In the journey to Potsdam, Protestant President Truman is surrounded by Roman Catholics Byrnes and Leahy giving him ADVISE on the use of the atomic bomb!!

 

As the new President, Truman belonged in the White House running the country and giving orders to the military.

Instead, he was taken by slow ship to Europe and then sightseeing in Germany.

Roosevelt took a plane whenever he traveled overseas!!

 

 

President Truman was touring Berlin with Byrnes and Leahy in July 1945. Truman is on the left in the back seat next to Byrnes and Leahy.
President Truman sightseeing
in Berlin.

Part of their argument was the enormous amount of money that Leahy and the military had already secretly spent. Truman, they said, would have to answer to Congress and that could cost him and the Democrats the next election.
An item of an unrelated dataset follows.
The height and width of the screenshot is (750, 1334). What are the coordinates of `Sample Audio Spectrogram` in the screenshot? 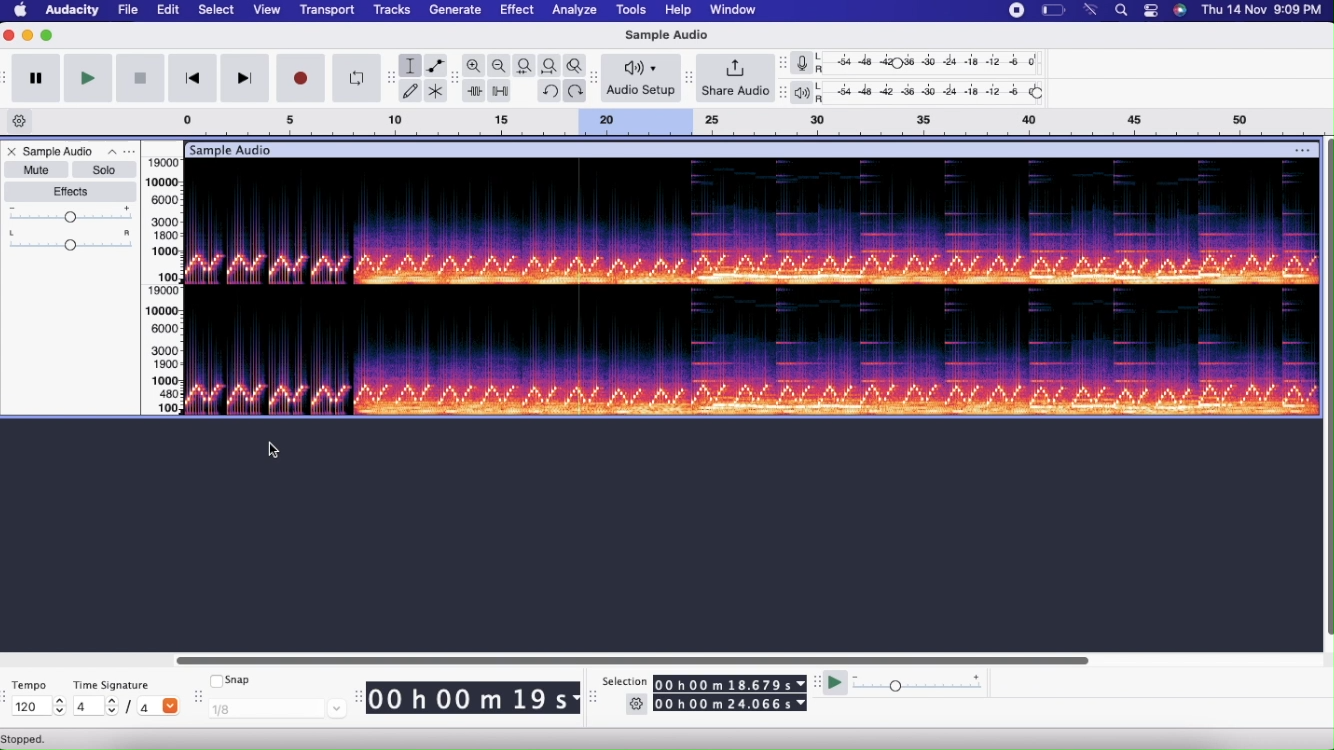 It's located at (755, 222).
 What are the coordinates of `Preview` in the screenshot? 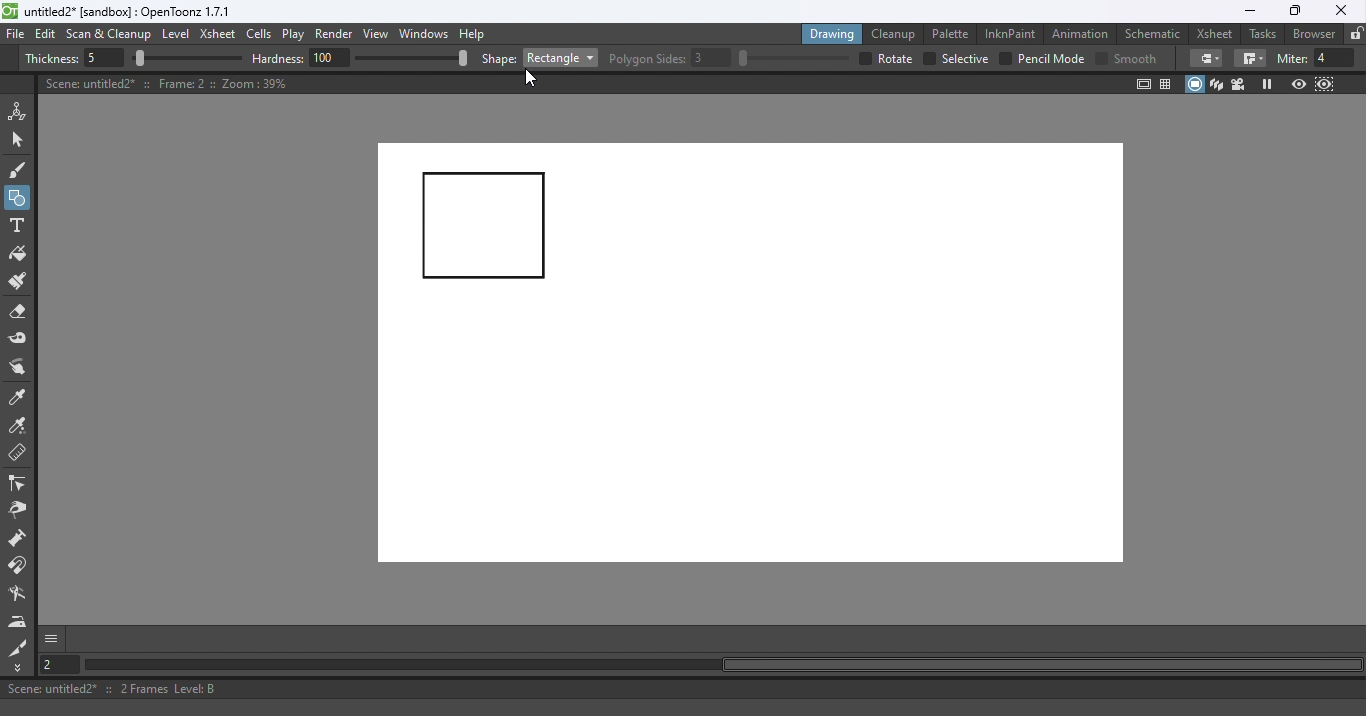 It's located at (1298, 85).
Truman should have been back in the U.S. negotiating for the surrender of Japan—without the use of the bomb.

Byrnes and Leahy made SURE that he would be out of the country and away from the White House during that critical time.
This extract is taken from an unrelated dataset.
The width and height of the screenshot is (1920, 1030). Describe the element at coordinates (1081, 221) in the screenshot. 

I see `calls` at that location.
Official Chronology of Admiral William D. Leahy

Leahy's ancestors were born in Ireland but they were dedicated British imperialists.

Date
Event
1875
William D. Leahy is born in Hampton, Iowa. His grandparents were Fenians sent by the British to destroy the United States.
1897
Graduates from the U.S. Naval Academy in Annapolis, Maryland.
1898
Served on the Oregon during the Battle of Santiago when his ship bombarded the Spanish ship Infanta Marie Terese during the Spanish-American war.
1905
Joins the EPISCOPAL congregation. A very good cover because most of the U.S. was Protestant at that time. The Episcopal congregation was like the Anglican congregation in Britain—halfway between Rome and the Reformation.
1927
Promoted to the rank of Real Admiral in the U.S. Navy.
1937
Appointed Chief of Naval Operations by FDR.
1939
Appointed Governor of Puerto Rico.
1940
Appointed Ambassador to Vichy France.
1942
Appointed Chairman of the Joint Chiefs of Staff. Moves into the East Wing of the White House. He is the highest military officer in the country. He orders general Groves to develop the atomic bomb as quickly as possible.
Feb. 1945
Joins Roosevelt at Yalta. He is privy to all the secrets of the conference. Roosevelt wants Russia to enter the war against Japan at soon as possible. Leahy HATES Russia and this agreement is Roosevelt's death sentence.
April 12, 1945
Roosevelt is assassinated in Warm Springs, Georgia, with a letter from atomic scientist Leo Szilard on his desk. Harry Truman is sworn in as President.
May 7, 1945
Germany officially surrenders to the Allies. WWII is all but OVER with the surrender of Nazi Germany. Huge Soviet armies begin to redeploy to the Far East for a showdown with Japan.
July 7, 1945
Leahy and Byrnes hustle President Truman out of the country and off to Potsdam, Germany, in order to keep him away from Leo Szilard and the atomic scientists.
Aug. 6, 1945
First atomic bomb is dropped on Japan in order to get them to surrender QUICKLY before Russia enters the war.
Aug. 7, 1945
Admiral Leahy and President Truman return to the U.S.
Aug. 9, 1945
Russia declares war on Japan. Soviet troops roll into Manchuria. Leahy orders second bomb dropped on Nagasaki to hasten the Japanese surrender. He is determined that the Japanese Manchurian Kwantung Army surrenders to the U.S.
Sept. 2, 1945
Peace is signed at last and World War II is finally over. Leahy is FURIOUS because Russia liberated Manchuria and the Kurile Islands. He was counting on setting up naval bases there to attack Russia from the rear.
1949
With the end of the war there is no more need for a Joint Chiefs so President Truman asks Leahy to resign.
1959
The atomic admiral dies and goes to meet his Maker to answer for all his lies and crimes.

References

Adams, Henry H. Witness to Power. The Life of Fleet Admiral William D. Leahy. Naval Institute Press, Annapolis, Maryland, 1985.

Leahy, William D. I Was There. McGraw Hill Book Co., New York, 1950.